*Task requirements*:
Every line from the one with "Click the red Followers legend swatch" to the one with "1318x763 pixels.", including those two, is to be copied exactly; all other lines of the entries below are left out.
..............................
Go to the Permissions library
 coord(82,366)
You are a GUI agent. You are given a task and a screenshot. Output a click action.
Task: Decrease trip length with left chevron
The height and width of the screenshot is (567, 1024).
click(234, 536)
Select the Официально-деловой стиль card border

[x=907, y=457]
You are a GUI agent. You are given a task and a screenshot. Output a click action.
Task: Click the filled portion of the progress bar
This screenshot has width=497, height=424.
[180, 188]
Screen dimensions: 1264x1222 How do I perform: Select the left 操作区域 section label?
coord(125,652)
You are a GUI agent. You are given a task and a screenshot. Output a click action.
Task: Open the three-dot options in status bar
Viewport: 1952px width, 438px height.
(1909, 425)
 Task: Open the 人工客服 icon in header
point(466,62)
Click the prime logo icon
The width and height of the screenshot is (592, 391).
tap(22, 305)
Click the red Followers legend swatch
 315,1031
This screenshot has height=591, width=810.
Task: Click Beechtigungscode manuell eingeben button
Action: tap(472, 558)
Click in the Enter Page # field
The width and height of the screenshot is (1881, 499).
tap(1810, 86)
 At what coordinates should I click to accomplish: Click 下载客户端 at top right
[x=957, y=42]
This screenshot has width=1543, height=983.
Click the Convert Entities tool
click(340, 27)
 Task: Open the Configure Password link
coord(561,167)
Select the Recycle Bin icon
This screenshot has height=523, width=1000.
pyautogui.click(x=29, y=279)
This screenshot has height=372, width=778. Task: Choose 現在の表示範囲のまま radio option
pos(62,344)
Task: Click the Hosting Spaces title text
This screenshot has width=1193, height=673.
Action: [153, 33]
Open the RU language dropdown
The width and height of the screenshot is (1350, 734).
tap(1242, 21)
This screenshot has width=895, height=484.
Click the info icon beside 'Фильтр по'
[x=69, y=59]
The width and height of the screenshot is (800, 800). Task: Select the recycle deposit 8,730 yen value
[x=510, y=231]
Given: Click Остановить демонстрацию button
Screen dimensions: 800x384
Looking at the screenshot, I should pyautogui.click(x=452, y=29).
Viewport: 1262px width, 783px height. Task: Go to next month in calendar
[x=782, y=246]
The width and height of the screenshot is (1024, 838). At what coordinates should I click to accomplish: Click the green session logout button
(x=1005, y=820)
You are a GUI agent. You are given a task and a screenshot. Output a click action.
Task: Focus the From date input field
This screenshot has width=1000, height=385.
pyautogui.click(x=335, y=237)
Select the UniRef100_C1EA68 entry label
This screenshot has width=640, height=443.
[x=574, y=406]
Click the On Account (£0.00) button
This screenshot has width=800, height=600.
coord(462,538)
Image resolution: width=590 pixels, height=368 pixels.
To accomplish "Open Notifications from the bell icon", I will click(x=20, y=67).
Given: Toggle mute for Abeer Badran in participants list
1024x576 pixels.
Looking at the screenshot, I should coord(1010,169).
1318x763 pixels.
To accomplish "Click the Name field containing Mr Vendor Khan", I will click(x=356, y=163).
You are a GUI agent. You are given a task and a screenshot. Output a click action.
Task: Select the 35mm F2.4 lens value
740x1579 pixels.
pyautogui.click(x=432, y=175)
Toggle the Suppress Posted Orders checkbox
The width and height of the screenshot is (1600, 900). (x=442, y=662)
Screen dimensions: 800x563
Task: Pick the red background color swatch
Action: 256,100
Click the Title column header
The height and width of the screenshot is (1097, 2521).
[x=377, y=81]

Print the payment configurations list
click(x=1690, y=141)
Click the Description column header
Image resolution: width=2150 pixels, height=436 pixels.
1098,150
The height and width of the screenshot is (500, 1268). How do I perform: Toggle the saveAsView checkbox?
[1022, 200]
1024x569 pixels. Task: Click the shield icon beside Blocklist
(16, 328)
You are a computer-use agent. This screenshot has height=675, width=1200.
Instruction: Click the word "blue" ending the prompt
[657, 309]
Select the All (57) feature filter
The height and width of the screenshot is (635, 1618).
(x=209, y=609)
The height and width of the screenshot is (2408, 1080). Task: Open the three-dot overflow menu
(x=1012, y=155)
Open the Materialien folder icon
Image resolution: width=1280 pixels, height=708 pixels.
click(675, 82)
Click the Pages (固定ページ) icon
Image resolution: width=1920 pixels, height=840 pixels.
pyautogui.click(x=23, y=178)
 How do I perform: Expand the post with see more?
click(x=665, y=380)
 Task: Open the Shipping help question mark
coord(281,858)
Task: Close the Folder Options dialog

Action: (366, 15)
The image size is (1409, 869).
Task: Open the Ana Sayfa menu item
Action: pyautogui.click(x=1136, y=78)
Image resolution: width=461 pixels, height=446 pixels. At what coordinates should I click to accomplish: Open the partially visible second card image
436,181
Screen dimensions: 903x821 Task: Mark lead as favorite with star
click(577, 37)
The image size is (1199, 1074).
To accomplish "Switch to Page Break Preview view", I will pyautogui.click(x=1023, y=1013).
..............................
*Response area*:
Click the red Followers legend swatch
 315,1031
This screenshot has height=591, width=810.
Task: Click Beechtigungscode manuell eingeben button
Action: tap(472, 558)
Click in the Enter Page # field
The width and height of the screenshot is (1881, 499).
tap(1810, 86)
 At what coordinates should I click to accomplish: Click 下载客户端 at top right
[x=957, y=42]
This screenshot has width=1543, height=983.
Click the Convert Entities tool
click(340, 27)
 Task: Open the Configure Password link
coord(561,167)
Select the Recycle Bin icon
This screenshot has height=523, width=1000.
pyautogui.click(x=29, y=279)
This screenshot has height=372, width=778. Task: Choose 現在の表示範囲のまま radio option
pos(62,344)
Task: Click the Hosting Spaces title text
This screenshot has width=1193, height=673.
Action: [153, 33]
Open the RU language dropdown
The width and height of the screenshot is (1350, 734).
tap(1242, 21)
This screenshot has width=895, height=484.
Click the info icon beside 'Фильтр по'
[x=69, y=59]
The width and height of the screenshot is (800, 800). Task: Select the recycle deposit 8,730 yen value
[x=510, y=231]
Given: Click Остановить демонстрацию button
Screen dimensions: 800x384
Looking at the screenshot, I should pyautogui.click(x=452, y=29).
Viewport: 1262px width, 783px height. Task: Go to next month in calendar
[x=782, y=246]
The width and height of the screenshot is (1024, 838). At what coordinates should I click to accomplish: Click the green session logout button
(x=1005, y=820)
You are a GUI agent. You are given a task and a screenshot. Output a click action.
Task: Focus the From date input field
This screenshot has width=1000, height=385.
pyautogui.click(x=335, y=237)
Select the UniRef100_C1EA68 entry label
This screenshot has width=640, height=443.
[x=574, y=406]
Click the On Account (£0.00) button
This screenshot has width=800, height=600.
coord(462,538)
Image resolution: width=590 pixels, height=368 pixels.
To accomplish "Open Notifications from the bell icon", I will click(x=20, y=67).
Given: Toggle mute for Abeer Badran in participants list
1024x576 pixels.
Looking at the screenshot, I should coord(1010,169).
1318x763 pixels.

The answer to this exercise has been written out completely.